▶ [Records from a data collection]
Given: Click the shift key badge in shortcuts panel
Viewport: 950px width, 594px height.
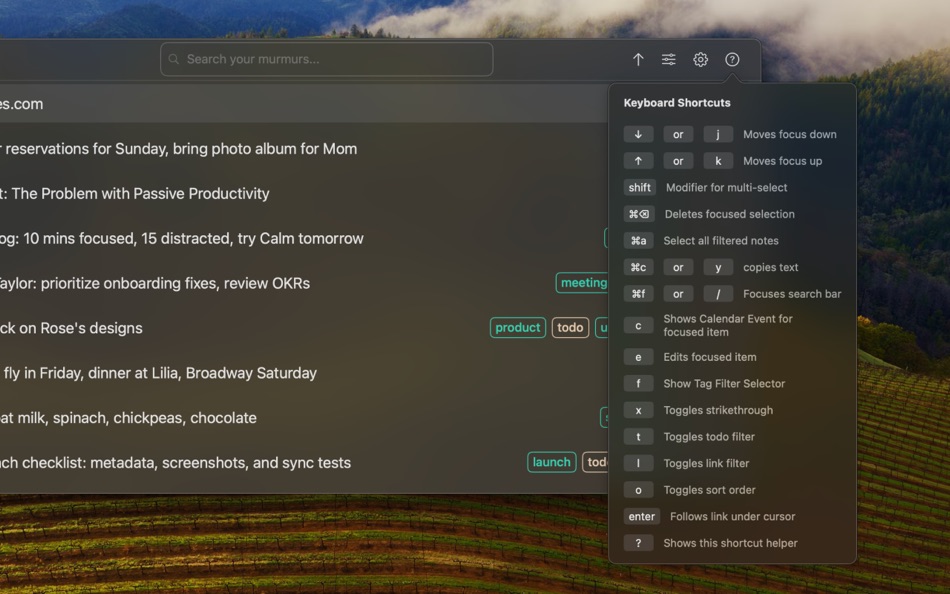Looking at the screenshot, I should (639, 187).
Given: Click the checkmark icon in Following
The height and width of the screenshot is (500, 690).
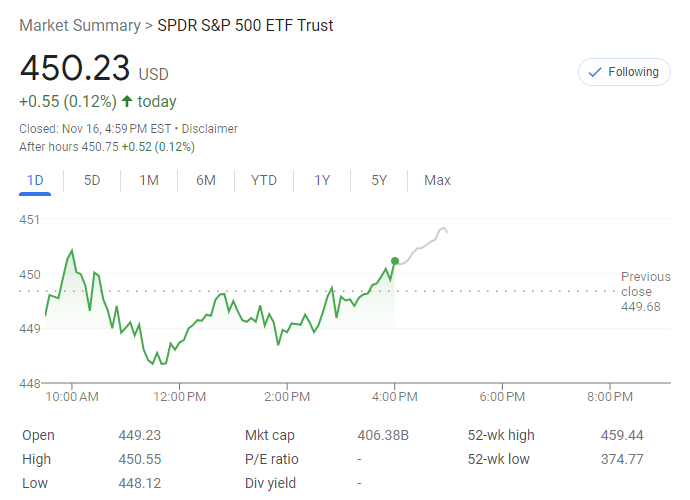Looking at the screenshot, I should pos(596,72).
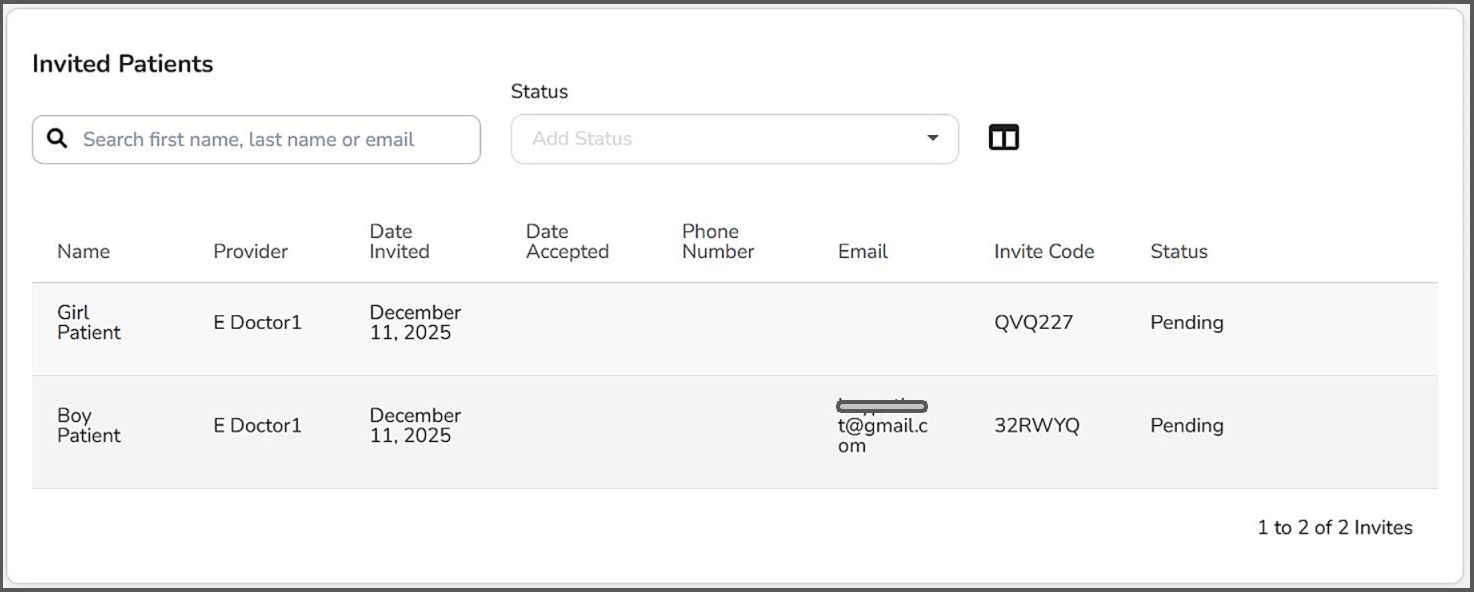Screen dimensions: 1474x592
Task: Click the Email column header
Action: (x=862, y=251)
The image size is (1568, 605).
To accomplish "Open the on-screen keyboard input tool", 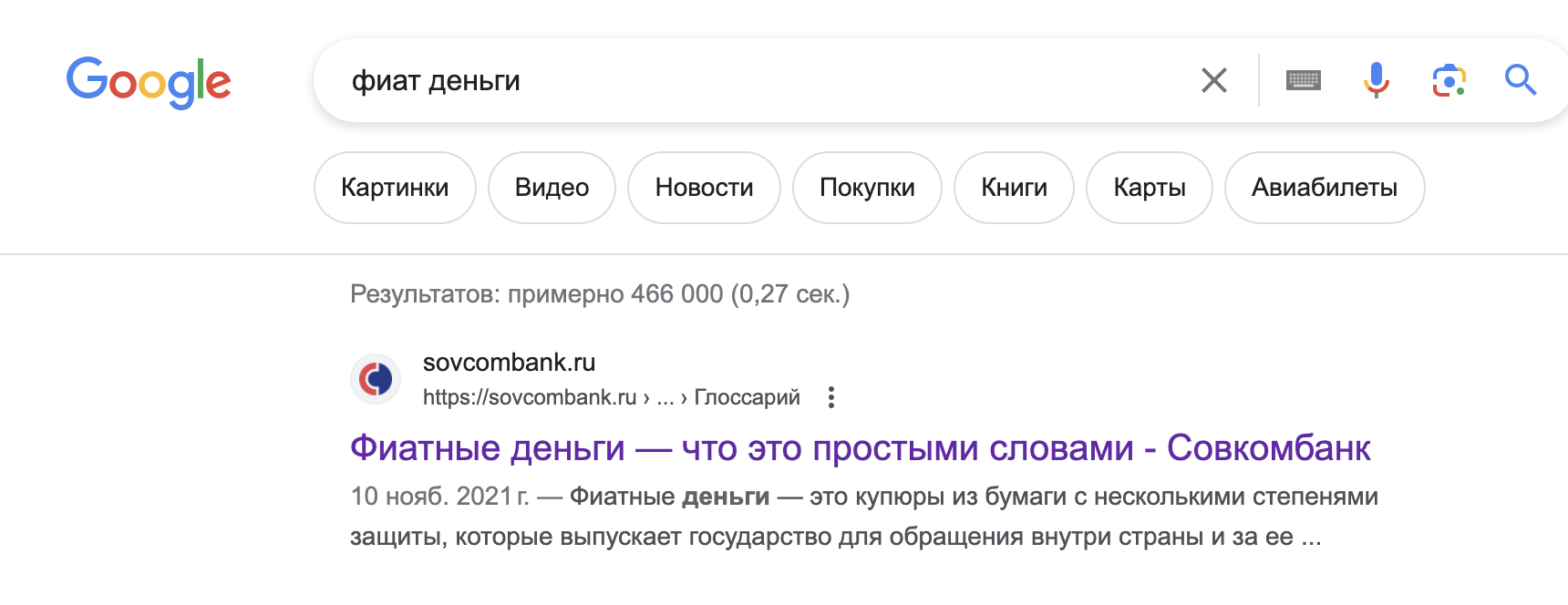I will (x=1304, y=80).
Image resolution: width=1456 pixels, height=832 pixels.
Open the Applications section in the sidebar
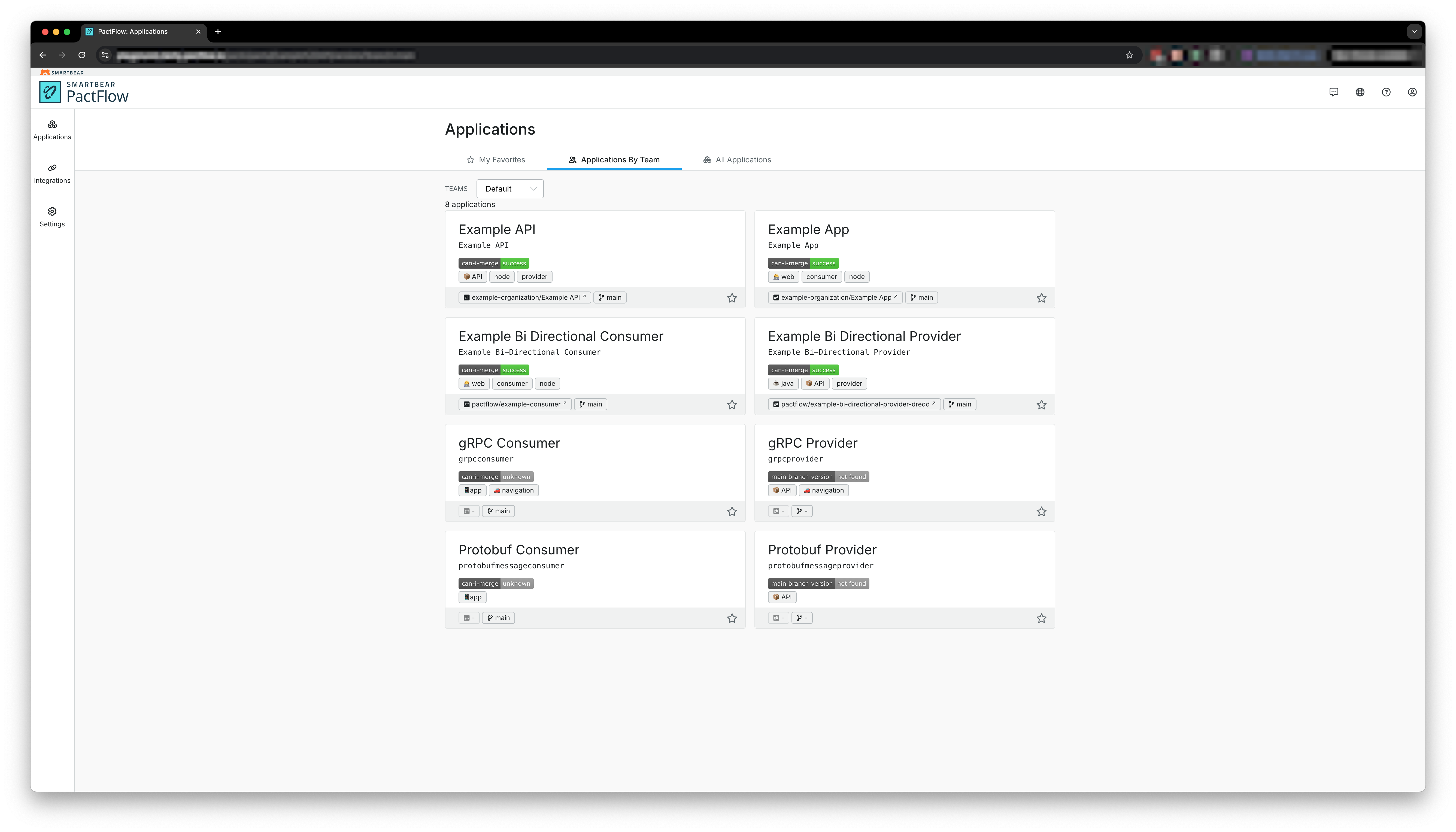pyautogui.click(x=52, y=130)
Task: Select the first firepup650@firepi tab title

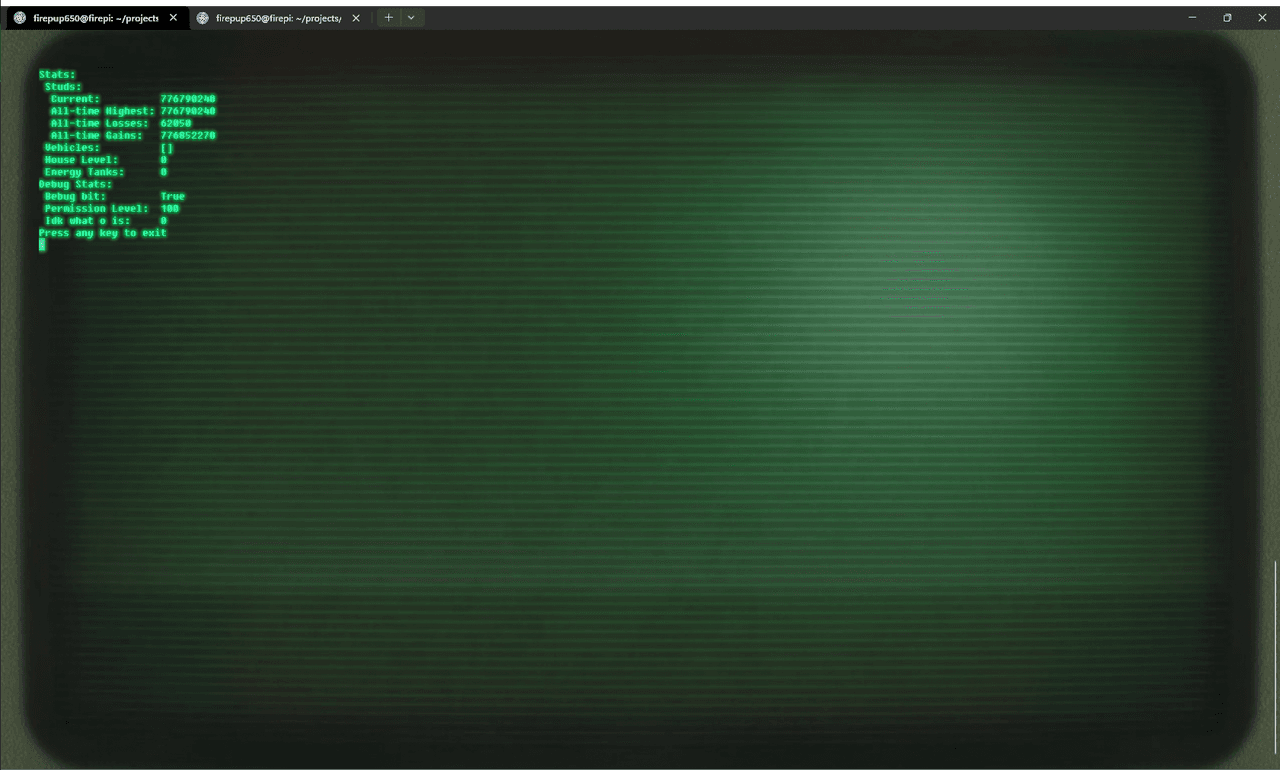Action: pyautogui.click(x=96, y=18)
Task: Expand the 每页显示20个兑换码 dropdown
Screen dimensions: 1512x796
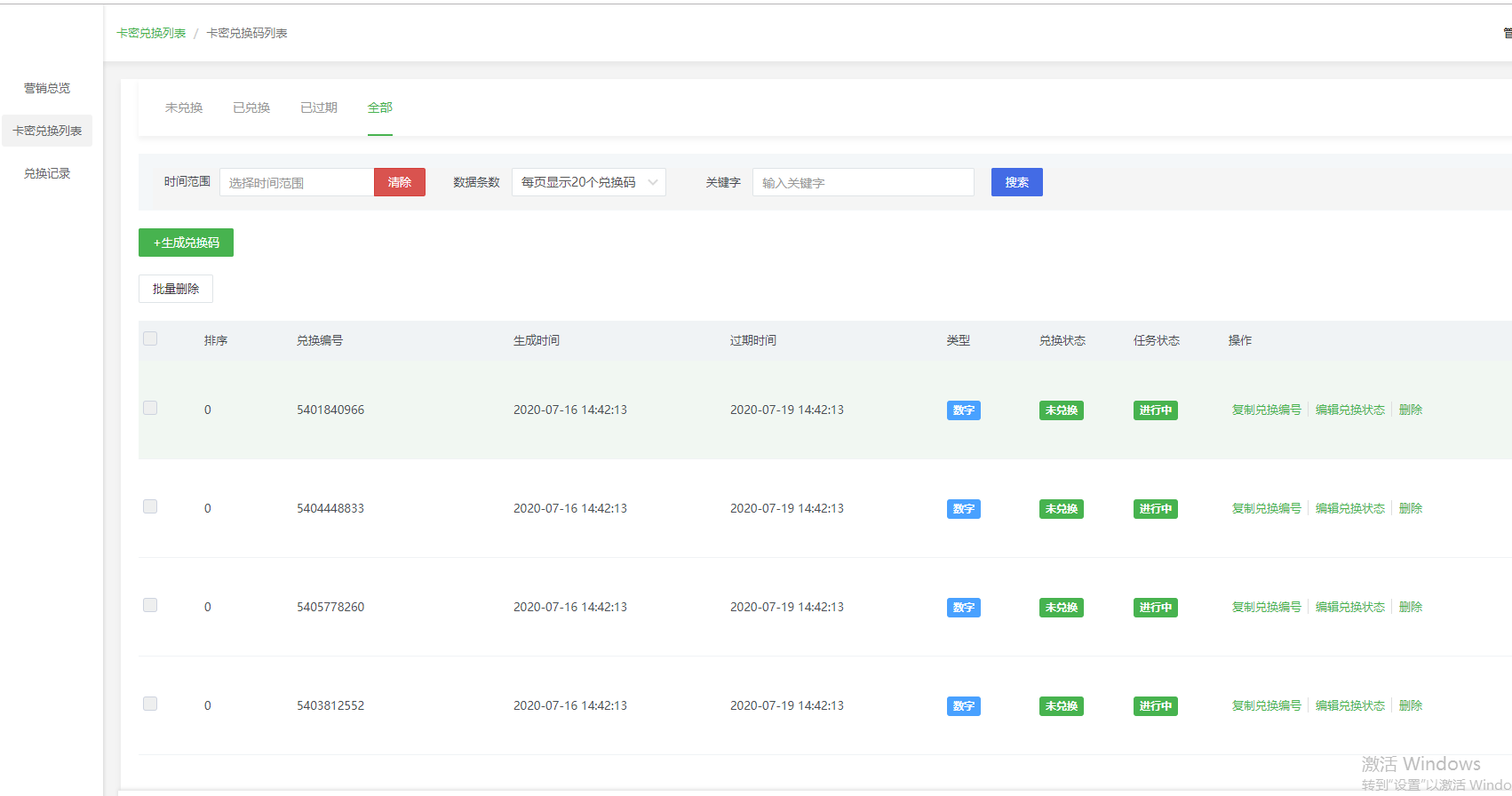Action: [x=588, y=182]
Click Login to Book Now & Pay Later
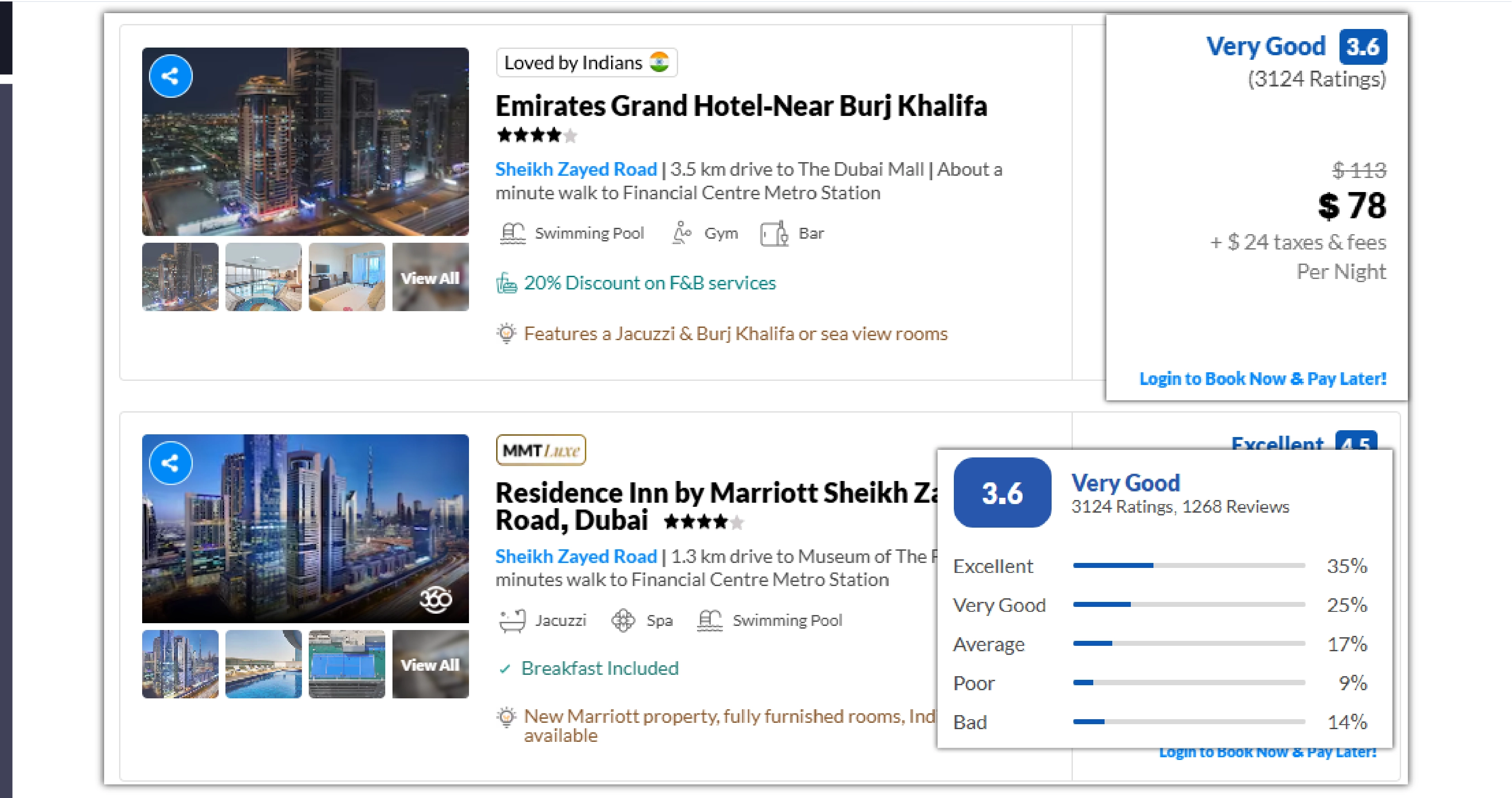The width and height of the screenshot is (1512, 798). (1262, 379)
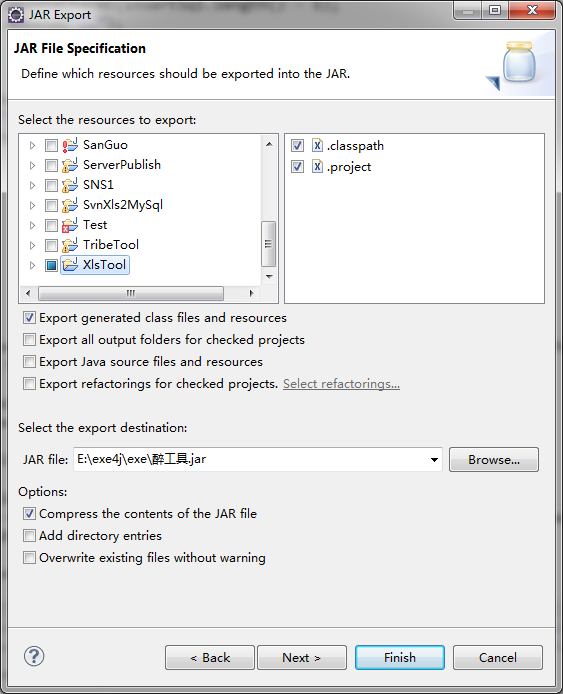The height and width of the screenshot is (694, 563).
Task: Click the Finish button
Action: pyautogui.click(x=400, y=657)
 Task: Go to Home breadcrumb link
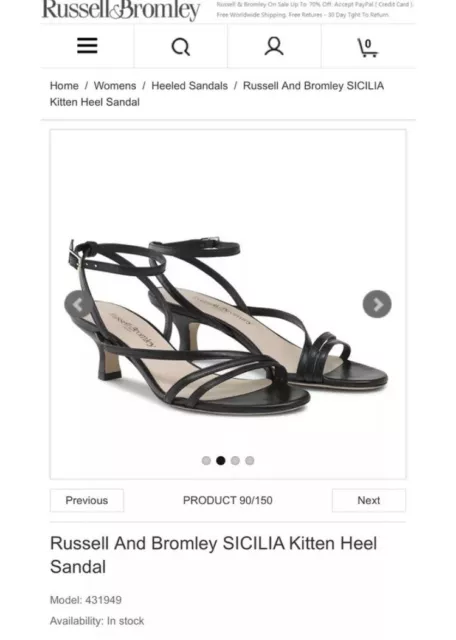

▶ [REQUIREMENT]
Please show each line of the items above that contains the string "Task", treating uppercase and lowercase as different.

▶ [RESPONSE BELOW]
Task: Click the Email column header
Task: Select the first firepup650@firepi tab title
Task: Expand the 每页显示20个兑换码 dropdown
Task: Click the Finish button
 Task: Go to Home breadcrumb link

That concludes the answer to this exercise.